SELECTED PASSAGE START

All this last week my drive into work every day has been a nightmare. Something called the CLA Game Fair has been taking place at Blenheim Palace. I have no idea what this event may actually be, but it has made my usual 40 minute drive take at least twice as long every day, and on Friday it took almost three hours. So why am I telling you this? Well this morning I was heading into work for the late shift and set out at around 9AM, a good hour earlier than usual for this shift, anticipating the chaos. As expected I ran into a jam in the usual place and, resigned to the same wait I'd had all week I opened a window and flicked on the radio, which was tuned to BBC Radio 3. (The main BBC Classical music channel for anyone reading that may be unfamiliar) I was immediately hit by a deep, resounding and jawdroppingly beautiful solo cello note that caused me to instantly forget the stress of the journey and turn the car stereo up.
My relationship with classical music is an unusual one. Whilst I would like to think I know the works of more "contemporary" composers such as Feldman, Cage, Nono, Lachenmann etc pretty well, my understanding and knowledge of older composers is very much in its infancy, having spent maybe 18 months now slowly investigating this area at a leisurely pace. As such, I am not confident or knowledgeable enough to be able to identify particular composers when I hear their work. I perhaps only know Mahler's symphonies and Shostakovich's later string quartets well enough to be able to instantly identify them.
Anyway I have been picking my way through the world of classical music essentially by ear. By that I mean I know what I like and then go and investigate more in that area when I hear something good. Much of my exposure to this music has been through Radio3 on my drives to and from work.

SELECTED PASSAGE END

## WORK TASK
Extend the post above about hearing classical music on BBC Radio 3 while stuck in traffic, picking up right after its last sentence.

RECORDED DATA START

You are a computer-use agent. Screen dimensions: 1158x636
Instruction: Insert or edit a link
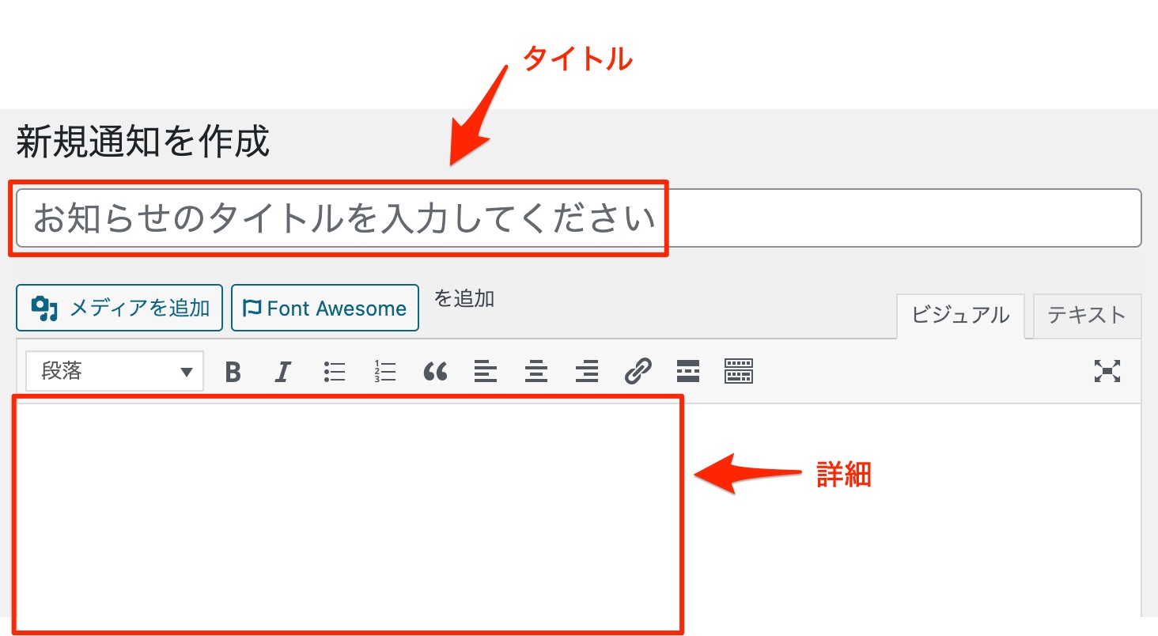pos(638,371)
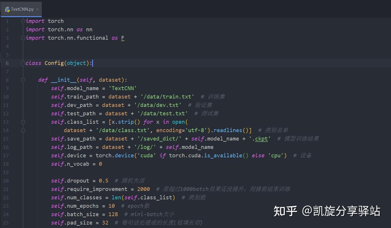This screenshot has width=391, height=228.
Task: Collapse the Config class with the line 6 fold arrow
Action: click(x=23, y=63)
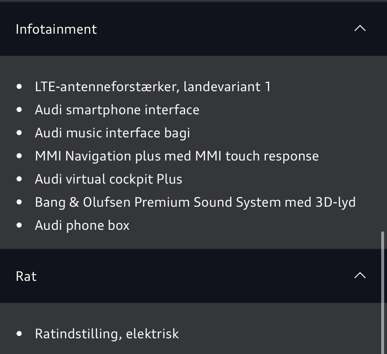Click the LTE-antenneforstærker list item
The width and height of the screenshot is (387, 354).
[153, 86]
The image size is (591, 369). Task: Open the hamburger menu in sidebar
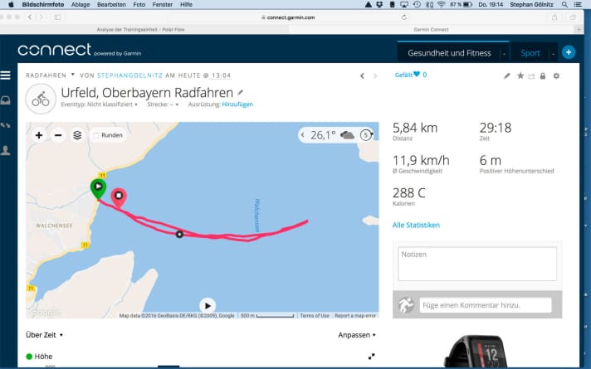6,75
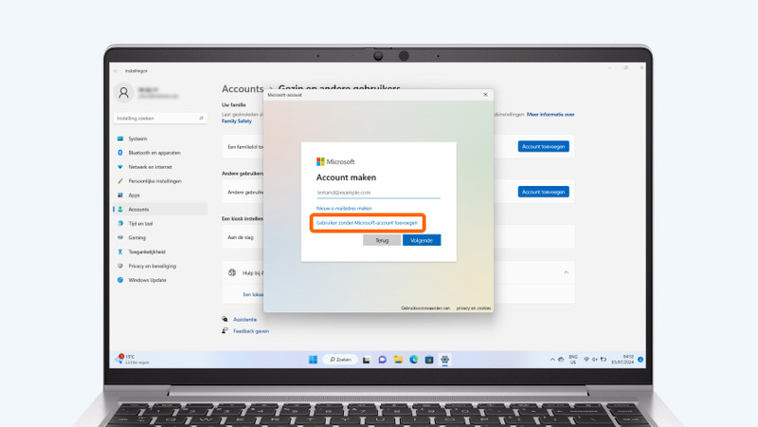This screenshot has height=427, width=758.
Task: Open Systeem in the settings sidebar
Action: click(137, 139)
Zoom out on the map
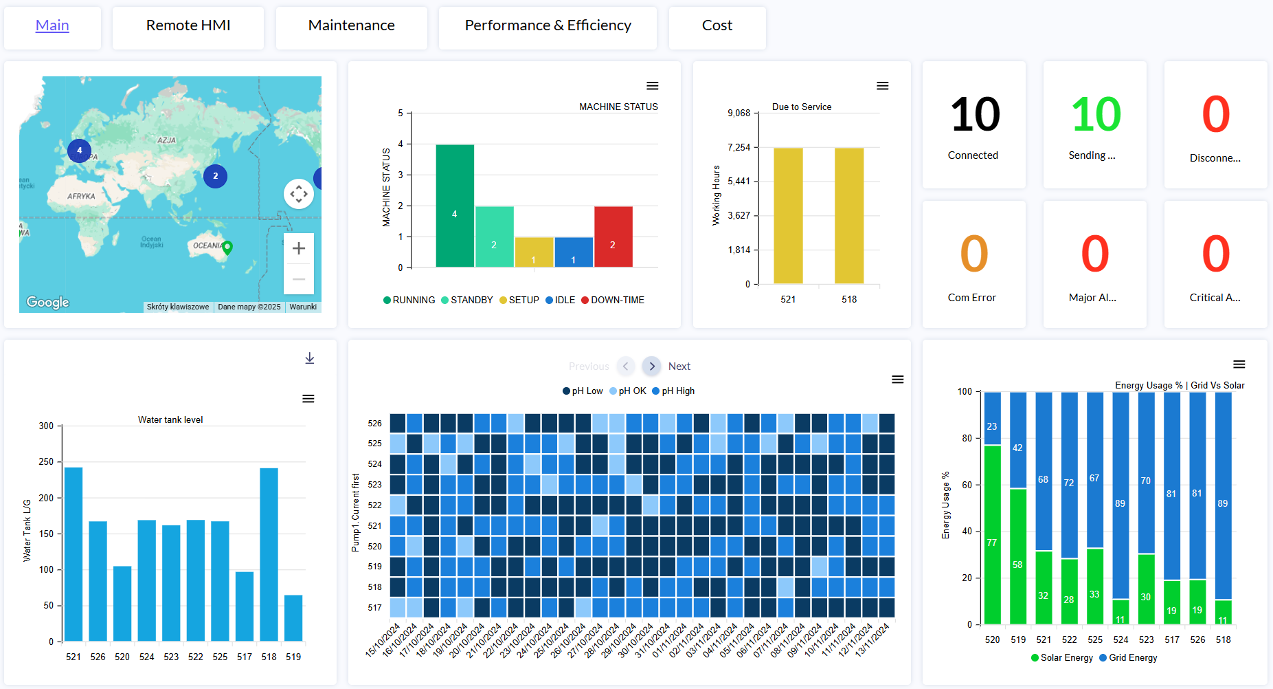 (x=298, y=279)
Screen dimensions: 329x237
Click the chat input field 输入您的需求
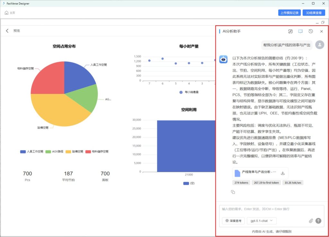point(271,209)

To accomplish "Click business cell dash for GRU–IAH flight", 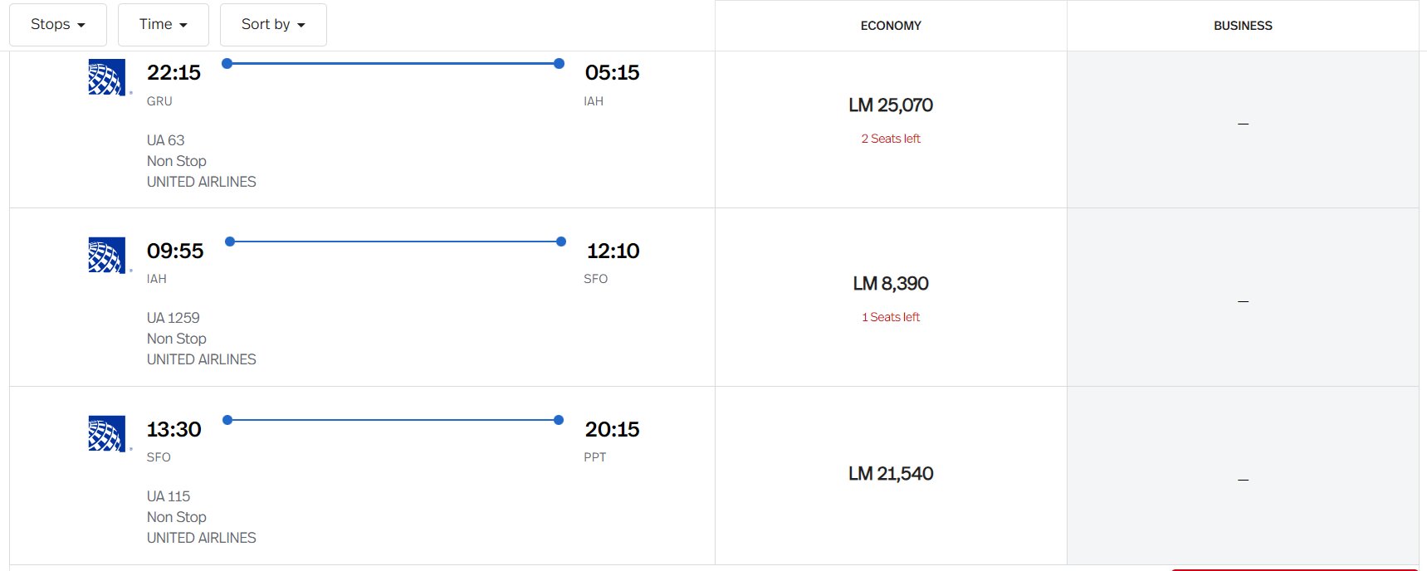I will coord(1243,124).
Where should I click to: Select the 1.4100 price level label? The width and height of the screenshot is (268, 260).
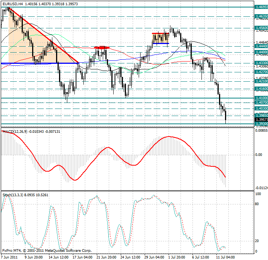pyautogui.click(x=261, y=98)
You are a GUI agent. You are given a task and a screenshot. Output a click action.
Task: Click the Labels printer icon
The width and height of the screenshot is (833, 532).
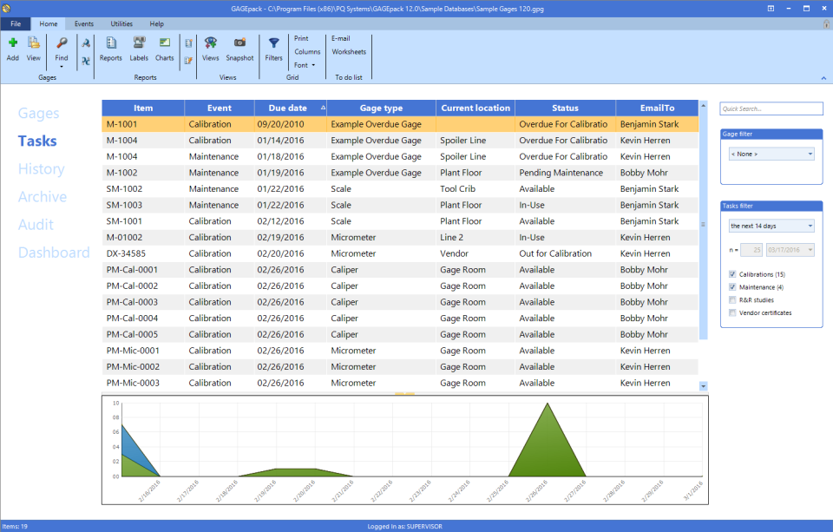(x=139, y=43)
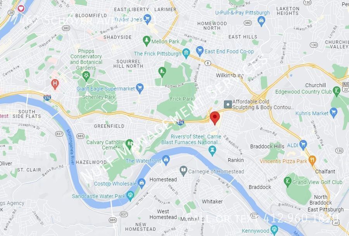Image resolution: width=349 pixels, height=236 pixels.
Task: Select the Trader Joe's shopping cart icon
Action: (147, 19)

RECORDED DATA END

## ANSWER TO THIS PROBLEM
So this morning when I heard that cello I was immediately captivated. I immediately fell in love with the music, alive, powerful, vibrant. The piece blossomed out into a full orchestral piece, the cello solo at its heart. I knew I liked this music, I knew I had to hear it again in different surroundings, but what was it? I sat captivated until it ended to find that it was in fact a new recording of Shostakovich's First Cello Sonata, a piece that I have a couple of recordings of but have yet to actually play, as my classical listening time is sadly in shorter supply than classical CDs I have waiting to be to listened to. However, I felt a huge amount of satisfaction and a strange personal pride that I could respond like this to a piece of music I had not heard before by a composer I like a great deal. this probably sounds odd to seasoned classical listeners out there, but to be able to identify a piece in this way, respond to it emotionally and then find I have a version sat waiting to be played was rather a special moment to me. The journey to work, which had been a big stress all week turned out to be highly pleasurable today.
By the way the new version of the piece that was played by Radio3 was on the Orfeo label, played by daniel-Muller-Schott with the Bavarian Radio Symphony Orchestra under Yakov Kreiberg. I've just ordered a copy, naturally.
A little birdie told me this week that Annette Krebs will return to Dublin this October to play a trio with Messrs Lacey and Vogel. You have plenty of warning dear readers, book your flights now!!